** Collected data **
════════════════════

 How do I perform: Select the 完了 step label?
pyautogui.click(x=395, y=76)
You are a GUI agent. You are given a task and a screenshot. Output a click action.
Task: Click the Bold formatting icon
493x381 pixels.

════════════════════

** THE TASK **
Lines before the one containing "Task: Click the Bold formatting icon" are left out. Repeat that line and all lines after it in the records above exactly.

** PROBLEM SOLUTION **
Task: Click the Bold formatting icon
493x381 pixels.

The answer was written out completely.